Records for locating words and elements
"""
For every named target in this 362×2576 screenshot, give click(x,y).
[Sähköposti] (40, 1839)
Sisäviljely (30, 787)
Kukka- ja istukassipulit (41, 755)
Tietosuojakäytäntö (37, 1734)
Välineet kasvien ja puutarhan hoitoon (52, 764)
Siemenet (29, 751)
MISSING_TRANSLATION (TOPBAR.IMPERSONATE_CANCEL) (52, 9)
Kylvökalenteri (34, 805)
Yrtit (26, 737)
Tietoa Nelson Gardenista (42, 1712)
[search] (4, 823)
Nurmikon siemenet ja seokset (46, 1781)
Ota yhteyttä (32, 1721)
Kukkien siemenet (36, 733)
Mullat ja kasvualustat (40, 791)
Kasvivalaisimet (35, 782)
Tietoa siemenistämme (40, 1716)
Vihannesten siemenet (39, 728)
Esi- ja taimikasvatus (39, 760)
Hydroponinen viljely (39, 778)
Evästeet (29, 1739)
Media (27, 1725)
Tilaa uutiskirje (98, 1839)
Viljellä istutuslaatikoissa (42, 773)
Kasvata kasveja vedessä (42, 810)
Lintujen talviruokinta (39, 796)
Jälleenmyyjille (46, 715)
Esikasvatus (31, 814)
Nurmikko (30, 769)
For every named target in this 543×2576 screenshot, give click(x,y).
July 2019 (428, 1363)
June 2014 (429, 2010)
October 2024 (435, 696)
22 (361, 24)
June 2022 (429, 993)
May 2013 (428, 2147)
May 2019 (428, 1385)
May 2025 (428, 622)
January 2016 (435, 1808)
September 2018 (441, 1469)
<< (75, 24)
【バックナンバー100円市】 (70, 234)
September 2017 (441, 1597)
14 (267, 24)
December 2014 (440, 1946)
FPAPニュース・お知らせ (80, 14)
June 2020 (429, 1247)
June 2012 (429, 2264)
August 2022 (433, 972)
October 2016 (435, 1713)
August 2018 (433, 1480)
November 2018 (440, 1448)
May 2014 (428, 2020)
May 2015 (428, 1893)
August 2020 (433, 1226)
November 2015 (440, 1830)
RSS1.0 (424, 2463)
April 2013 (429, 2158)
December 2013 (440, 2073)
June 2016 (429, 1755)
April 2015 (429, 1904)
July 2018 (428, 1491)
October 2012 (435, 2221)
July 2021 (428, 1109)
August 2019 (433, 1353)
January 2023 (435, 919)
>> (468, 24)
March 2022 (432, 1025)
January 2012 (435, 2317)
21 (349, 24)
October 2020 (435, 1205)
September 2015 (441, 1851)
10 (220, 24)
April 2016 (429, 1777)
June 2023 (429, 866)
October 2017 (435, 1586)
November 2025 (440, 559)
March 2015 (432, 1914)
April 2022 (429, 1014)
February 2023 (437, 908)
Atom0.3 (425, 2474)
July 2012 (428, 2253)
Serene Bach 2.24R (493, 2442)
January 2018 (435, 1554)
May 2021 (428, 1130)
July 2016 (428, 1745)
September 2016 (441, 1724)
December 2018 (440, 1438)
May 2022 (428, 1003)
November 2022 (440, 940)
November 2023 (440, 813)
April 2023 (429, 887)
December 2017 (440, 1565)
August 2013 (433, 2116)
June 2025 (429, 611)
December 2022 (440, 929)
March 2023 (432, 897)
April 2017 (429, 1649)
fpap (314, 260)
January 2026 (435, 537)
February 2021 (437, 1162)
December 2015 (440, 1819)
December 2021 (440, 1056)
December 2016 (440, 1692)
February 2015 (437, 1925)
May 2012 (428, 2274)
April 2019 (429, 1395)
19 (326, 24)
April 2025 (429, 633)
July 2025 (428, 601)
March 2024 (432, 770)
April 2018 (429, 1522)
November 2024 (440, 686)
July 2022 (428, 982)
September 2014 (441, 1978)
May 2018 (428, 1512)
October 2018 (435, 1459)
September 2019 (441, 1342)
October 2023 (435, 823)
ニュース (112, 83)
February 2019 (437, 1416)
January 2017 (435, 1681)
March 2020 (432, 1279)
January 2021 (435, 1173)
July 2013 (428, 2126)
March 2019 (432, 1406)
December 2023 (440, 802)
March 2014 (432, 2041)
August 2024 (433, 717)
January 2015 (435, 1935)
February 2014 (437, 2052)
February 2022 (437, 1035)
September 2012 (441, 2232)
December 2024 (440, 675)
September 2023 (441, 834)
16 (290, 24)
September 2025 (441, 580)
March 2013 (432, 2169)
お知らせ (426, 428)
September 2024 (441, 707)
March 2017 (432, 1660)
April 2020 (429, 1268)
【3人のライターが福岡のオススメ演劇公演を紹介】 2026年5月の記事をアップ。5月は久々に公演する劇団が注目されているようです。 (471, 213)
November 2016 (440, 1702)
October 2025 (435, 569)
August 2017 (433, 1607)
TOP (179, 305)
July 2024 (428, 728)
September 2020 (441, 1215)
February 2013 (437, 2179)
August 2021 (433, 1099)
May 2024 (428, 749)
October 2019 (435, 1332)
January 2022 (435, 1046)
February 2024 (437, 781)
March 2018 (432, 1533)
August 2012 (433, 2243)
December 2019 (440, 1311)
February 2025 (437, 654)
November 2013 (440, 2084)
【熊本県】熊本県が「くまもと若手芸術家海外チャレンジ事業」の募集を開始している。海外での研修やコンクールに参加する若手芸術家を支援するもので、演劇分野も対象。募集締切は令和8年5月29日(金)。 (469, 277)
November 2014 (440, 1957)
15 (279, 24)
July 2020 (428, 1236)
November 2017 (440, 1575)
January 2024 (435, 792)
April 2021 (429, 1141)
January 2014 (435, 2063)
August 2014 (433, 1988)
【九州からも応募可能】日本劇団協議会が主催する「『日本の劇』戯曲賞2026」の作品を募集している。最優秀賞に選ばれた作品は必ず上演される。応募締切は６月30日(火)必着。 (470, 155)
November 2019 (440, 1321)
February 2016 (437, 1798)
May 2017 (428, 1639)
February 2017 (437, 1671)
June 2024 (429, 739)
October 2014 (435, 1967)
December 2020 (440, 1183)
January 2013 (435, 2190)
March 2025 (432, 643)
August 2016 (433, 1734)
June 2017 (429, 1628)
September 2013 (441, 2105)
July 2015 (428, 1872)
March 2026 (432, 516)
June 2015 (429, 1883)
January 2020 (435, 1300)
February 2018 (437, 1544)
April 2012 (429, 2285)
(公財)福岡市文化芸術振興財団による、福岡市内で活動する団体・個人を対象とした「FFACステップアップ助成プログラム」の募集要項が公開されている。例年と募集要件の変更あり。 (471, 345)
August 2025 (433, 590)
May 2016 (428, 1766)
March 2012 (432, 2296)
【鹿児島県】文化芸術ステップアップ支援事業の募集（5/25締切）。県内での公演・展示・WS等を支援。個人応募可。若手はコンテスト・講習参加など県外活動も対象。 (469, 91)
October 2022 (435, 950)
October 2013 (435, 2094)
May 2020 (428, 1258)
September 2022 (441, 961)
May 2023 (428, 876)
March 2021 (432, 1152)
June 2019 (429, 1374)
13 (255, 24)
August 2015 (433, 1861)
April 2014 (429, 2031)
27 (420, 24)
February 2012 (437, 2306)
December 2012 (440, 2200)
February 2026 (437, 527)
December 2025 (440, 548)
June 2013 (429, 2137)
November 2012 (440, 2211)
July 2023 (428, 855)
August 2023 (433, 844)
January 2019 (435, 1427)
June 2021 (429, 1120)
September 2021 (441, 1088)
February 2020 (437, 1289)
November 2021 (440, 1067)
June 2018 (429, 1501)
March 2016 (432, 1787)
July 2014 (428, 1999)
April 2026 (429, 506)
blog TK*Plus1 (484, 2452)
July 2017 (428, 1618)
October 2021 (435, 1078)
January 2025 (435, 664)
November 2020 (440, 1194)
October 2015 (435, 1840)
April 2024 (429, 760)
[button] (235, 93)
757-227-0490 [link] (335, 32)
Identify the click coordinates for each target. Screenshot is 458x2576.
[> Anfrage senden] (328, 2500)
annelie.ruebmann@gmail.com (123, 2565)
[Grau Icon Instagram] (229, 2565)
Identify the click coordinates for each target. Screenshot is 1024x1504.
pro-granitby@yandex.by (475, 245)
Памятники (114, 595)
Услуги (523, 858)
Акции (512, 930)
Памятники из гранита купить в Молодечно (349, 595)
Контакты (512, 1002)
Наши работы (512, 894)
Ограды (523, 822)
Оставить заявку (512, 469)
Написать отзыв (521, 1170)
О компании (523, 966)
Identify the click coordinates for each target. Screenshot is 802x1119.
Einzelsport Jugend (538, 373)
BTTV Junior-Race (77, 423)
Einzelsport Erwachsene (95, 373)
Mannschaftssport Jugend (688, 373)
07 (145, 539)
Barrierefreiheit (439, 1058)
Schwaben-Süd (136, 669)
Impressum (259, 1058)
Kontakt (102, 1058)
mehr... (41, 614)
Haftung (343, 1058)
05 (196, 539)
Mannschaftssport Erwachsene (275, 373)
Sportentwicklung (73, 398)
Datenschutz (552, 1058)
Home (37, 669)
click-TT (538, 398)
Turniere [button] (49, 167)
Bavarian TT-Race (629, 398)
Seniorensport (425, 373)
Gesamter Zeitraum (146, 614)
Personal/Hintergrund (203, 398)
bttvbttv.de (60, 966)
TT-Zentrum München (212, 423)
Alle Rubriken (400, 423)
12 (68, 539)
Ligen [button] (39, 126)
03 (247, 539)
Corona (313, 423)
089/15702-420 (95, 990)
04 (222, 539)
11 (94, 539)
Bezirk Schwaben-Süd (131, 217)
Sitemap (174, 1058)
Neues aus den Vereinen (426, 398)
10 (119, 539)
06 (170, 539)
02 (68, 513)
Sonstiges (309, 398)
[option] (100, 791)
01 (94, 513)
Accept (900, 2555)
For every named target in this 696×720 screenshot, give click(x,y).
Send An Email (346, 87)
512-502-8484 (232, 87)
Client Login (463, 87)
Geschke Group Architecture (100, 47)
"""
Copy out the lines of the material above, starting with the line that contains "November 2019 (440, 1321)" and continuing through the line that contains "August 2023 (433, 844)", both included.

= Response for this exercise =
November 2019 (440, 1321)
February 2016 (437, 1798)
May 2017 (428, 1639)
February 2017 (437, 1671)
June 2024 (429, 739)
October 2014 (435, 1967)
December 2020 (440, 1183)
January 2013 (435, 2190)
March 2025 (432, 643)
August 2016 (433, 1734)
June 2017 (429, 1628)
September 2013 (441, 2105)
July 2015 (428, 1872)
March 2026 (432, 516)
June 2015 (429, 1883)
January 2020 (435, 1300)
February 2018 (437, 1544)
April 2012 (429, 2285)
(公財)福岡市文化芸術振興財団による、福岡市内で活動する団体・個人を対象とした「FFACステップアップ助成プログラム」の募集要項が公開されている。例年と募集要件の変更あり。 (471, 345)
August 2025 (433, 590)
May 2016 (428, 1766)
March 2012 (432, 2296)
【鹿児島県】文化芸術ステップアップ支援事業の募集（5/25締切）。県内での公演・展示・WS等を支援。個人応募可。若手はコンテスト・講習参加など県外活動も対象。 (469, 91)
October 2022 (435, 950)
October 2013 (435, 2094)
May 2020 (428, 1258)
September 2022 (441, 961)
May 2023 (428, 876)
March 2021 (432, 1152)
June 2019 (429, 1374)
13 (255, 24)
August 2015 (433, 1861)
April 2014 (429, 2031)
27 (420, 24)
February 2012 (437, 2306)
December 2012 (440, 2200)
February 2026 (437, 527)
December 2025 (440, 548)
June 2013 (429, 2137)
November 2012 (440, 2211)
July 2023 (428, 855)
August 2023 (433, 844)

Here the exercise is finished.